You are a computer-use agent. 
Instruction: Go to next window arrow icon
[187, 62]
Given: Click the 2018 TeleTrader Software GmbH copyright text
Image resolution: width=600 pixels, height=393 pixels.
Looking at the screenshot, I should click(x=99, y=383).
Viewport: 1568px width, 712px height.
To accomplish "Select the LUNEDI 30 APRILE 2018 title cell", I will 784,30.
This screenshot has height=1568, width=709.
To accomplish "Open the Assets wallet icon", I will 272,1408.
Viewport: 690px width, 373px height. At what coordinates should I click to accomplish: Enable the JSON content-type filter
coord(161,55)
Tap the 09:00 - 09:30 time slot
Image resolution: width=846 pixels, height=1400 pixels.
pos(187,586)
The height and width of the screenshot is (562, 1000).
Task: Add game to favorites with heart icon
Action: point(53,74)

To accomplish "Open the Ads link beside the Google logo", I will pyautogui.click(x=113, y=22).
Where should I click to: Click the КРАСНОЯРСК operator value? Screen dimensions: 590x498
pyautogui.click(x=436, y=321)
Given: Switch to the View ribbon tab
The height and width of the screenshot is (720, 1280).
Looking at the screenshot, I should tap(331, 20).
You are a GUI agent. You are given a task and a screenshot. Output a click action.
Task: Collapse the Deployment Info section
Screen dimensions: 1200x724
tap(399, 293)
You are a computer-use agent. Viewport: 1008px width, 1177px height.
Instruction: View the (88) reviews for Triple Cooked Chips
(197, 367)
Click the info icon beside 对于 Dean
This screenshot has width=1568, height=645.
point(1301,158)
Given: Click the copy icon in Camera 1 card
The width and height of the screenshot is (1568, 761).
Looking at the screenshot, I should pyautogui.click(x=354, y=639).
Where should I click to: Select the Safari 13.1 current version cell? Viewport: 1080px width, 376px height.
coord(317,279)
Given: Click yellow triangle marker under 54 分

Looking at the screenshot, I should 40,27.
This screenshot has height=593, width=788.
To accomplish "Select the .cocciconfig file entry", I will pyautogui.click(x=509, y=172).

══════

#### [Required action]
Every line above from the line with "Given: Click the copy icon in Camera 1 card" to the line with "This screenshot has height=593, width=788.", both included, must be reproduced exactly, and no other line may appear.

#### [Your solution]
Given: Click the copy icon in Camera 1 card
The width and height of the screenshot is (1568, 761).
Looking at the screenshot, I should pyautogui.click(x=354, y=639).
Where should I click to: Select the Safari 13.1 current version cell? Viewport: 1080px width, 376px height.
coord(317,279)
Given: Click yellow triangle marker under 54 分

Looking at the screenshot, I should 40,27.
This screenshot has height=593, width=788.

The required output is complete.